Expendable by James Alan Gardner

3 of 5 people found the following review helpful:

March 19, 2001

I bought this book because the concept intrigued me, but I just naturally assumed that it would be one of those books where the concept is better than the writing. I was, however, pleasantly surprised. Expendable is an exciting book that kept me turning page after page until the end and left me thirsting for more.

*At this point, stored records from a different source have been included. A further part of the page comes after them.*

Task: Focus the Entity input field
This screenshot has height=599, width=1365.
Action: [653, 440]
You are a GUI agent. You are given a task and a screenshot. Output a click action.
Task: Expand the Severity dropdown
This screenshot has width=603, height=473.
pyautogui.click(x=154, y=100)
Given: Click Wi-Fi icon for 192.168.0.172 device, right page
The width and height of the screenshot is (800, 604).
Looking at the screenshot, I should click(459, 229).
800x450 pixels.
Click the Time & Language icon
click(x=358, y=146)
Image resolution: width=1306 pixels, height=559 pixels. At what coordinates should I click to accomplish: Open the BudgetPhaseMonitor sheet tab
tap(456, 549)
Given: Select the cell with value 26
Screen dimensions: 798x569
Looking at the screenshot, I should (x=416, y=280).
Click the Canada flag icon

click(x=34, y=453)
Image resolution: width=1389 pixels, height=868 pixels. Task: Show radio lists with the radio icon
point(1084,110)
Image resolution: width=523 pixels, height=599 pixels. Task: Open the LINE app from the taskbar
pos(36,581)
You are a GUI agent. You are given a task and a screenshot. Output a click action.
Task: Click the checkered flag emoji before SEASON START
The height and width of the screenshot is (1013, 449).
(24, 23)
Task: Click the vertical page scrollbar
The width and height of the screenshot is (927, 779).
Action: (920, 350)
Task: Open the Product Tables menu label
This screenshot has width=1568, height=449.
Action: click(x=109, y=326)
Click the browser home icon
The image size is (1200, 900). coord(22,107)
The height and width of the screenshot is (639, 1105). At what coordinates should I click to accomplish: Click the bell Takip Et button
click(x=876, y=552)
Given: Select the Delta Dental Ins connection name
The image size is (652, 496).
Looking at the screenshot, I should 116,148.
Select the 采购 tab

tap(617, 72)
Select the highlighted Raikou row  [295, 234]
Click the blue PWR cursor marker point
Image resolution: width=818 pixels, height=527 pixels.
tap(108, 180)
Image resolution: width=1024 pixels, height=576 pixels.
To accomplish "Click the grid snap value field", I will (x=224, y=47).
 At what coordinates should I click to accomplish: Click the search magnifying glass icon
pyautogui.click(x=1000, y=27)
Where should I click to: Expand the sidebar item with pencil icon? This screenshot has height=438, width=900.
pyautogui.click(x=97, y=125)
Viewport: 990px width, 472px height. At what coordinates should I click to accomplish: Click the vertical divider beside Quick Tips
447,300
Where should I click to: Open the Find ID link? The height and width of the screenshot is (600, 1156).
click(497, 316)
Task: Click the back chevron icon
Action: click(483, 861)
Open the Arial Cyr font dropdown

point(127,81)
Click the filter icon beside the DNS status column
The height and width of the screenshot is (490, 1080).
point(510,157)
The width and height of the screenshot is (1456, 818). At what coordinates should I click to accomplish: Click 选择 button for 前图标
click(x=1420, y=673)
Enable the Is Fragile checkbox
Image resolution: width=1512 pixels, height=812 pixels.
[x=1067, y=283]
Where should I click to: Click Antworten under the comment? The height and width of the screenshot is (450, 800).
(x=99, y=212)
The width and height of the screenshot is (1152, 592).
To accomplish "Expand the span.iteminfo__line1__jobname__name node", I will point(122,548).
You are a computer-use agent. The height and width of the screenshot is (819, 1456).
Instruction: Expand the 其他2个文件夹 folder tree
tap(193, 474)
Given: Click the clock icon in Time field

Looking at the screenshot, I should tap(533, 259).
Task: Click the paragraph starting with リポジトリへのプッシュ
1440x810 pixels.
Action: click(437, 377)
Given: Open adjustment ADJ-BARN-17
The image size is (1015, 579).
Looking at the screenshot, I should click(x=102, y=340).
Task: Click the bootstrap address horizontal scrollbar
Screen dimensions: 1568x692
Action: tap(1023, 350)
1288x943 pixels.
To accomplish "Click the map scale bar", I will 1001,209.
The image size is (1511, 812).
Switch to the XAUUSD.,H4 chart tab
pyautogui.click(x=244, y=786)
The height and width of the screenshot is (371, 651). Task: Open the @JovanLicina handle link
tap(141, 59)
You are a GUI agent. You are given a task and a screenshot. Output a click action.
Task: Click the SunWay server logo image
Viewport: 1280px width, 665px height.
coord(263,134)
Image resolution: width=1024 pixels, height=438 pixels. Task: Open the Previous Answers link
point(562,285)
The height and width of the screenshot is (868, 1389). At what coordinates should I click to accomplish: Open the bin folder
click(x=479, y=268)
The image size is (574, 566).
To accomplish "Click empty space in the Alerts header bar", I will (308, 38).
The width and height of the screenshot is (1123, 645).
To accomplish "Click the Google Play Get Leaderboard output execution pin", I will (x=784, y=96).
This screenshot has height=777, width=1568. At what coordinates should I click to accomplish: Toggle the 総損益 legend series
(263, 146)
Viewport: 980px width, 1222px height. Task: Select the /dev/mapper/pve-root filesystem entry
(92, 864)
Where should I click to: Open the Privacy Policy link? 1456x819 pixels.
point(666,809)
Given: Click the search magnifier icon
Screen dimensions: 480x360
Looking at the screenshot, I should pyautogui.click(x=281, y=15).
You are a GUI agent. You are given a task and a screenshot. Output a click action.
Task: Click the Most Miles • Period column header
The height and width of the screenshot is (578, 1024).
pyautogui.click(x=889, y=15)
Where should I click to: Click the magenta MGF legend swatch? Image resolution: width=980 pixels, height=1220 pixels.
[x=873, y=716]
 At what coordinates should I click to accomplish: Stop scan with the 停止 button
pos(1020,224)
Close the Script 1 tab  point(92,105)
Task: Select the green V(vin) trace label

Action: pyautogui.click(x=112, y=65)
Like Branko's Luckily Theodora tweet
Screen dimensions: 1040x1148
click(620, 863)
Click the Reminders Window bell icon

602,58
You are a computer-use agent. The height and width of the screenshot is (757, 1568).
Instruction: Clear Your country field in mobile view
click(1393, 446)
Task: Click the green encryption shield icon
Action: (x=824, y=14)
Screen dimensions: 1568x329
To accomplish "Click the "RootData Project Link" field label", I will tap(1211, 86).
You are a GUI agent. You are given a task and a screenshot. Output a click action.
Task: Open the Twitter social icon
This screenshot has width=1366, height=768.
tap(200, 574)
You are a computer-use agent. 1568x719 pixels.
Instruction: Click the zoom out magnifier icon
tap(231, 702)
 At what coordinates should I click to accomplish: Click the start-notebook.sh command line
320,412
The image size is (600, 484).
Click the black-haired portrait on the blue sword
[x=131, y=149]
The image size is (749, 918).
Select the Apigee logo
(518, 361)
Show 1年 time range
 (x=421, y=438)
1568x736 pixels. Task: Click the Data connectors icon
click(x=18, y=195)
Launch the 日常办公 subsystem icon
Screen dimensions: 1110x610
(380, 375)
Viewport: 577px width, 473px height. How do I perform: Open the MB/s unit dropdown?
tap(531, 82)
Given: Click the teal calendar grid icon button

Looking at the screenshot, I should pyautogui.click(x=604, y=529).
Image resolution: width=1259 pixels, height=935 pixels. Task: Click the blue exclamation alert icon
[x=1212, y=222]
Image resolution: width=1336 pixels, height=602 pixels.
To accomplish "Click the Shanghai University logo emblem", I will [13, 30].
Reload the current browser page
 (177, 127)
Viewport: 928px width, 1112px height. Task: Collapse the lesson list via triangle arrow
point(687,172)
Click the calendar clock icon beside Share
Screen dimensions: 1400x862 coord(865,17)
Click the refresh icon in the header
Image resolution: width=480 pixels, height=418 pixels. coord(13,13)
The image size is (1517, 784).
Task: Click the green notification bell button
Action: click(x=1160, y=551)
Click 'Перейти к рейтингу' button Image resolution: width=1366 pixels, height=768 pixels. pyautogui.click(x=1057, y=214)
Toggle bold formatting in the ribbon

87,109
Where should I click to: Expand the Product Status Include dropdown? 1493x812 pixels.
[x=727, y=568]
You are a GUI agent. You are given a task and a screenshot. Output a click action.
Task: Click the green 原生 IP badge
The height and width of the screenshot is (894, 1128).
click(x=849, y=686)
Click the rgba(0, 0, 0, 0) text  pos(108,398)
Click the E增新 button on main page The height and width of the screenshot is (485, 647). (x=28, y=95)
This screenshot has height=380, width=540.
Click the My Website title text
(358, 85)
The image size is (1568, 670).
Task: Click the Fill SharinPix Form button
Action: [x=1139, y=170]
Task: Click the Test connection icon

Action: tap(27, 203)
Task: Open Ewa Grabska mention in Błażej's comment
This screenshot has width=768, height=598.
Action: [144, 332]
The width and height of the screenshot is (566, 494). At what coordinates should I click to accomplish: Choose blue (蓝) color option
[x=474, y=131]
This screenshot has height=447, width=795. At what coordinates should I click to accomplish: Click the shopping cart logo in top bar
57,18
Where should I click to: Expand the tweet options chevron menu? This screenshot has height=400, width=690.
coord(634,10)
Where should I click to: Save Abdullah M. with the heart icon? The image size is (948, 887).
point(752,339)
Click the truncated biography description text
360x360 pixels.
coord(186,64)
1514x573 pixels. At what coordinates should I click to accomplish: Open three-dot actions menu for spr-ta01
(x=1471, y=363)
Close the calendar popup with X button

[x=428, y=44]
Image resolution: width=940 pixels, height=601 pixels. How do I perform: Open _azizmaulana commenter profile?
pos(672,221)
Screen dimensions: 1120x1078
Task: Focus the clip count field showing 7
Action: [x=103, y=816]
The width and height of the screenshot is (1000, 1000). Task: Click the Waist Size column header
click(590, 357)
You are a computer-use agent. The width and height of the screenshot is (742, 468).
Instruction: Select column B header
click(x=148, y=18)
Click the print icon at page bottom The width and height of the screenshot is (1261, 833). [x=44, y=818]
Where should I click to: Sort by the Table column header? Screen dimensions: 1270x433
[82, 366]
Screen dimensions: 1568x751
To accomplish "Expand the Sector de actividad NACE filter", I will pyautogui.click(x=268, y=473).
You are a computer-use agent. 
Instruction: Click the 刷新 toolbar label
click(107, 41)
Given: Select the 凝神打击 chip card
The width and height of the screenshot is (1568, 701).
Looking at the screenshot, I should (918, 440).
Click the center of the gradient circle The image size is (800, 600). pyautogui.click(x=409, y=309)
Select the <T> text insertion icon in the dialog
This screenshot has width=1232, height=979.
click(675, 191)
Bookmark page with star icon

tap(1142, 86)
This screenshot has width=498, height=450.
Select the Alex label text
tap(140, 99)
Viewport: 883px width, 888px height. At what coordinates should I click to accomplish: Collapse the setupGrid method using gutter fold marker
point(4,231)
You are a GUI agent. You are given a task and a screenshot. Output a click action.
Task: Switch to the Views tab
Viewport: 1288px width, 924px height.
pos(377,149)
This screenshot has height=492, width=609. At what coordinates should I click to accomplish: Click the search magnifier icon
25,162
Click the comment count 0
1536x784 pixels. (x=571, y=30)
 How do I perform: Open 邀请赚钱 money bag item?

The key to this book is the key to any first-person yarn, that we enjoy listening to the narrator. Our narrator, Festina Ramos is a woman forced into an almost meaningless life of landing on planets until she is killed, all because of a birthmark on her face. Ramos, however, does not spend the whole book mired in self-pity about her lot in life. She's tortured by her demons, but always presses on, and that makes her respectable in my opinion, and so it was easy to charge through 335 pages in a couple of days.

Some say the plot is thin with plenty of holes, but I didn't see it that way. It was a tight adventure story that didn't take itself too seriously. There were no long lectures about physics and temporal mechanics, just a decent novel fueled by adventure, action, and mystery.

A couple of points that did annoy me: 1. The way that each chapter had different sections with subheadings really made the narration seem choppy.

2. Is there some kind of unhealthy obsession that makes SF writers in Canada write about immortal people made of glass? This is the third straight book I've read featuring immortal see-through people. The first two were "FlashForward" and "Starplex" by Canadian SF author Robert Sawyer, so it just seems like there has to be some kind of connection. In Sawyer's books, the immortal see-through people thing was an irritating tangent, but in Expendable, the transparent woman named Oar adds some humor and a kind of tragic element to the story.

Overall, Expendable is a very enjoyable book, I was pleasantly surprised and very disappointed that I spent so little on a beat-up used copy of it. For a good read that's not overly taxing on your brain and very entertaining, I highly recommend this book.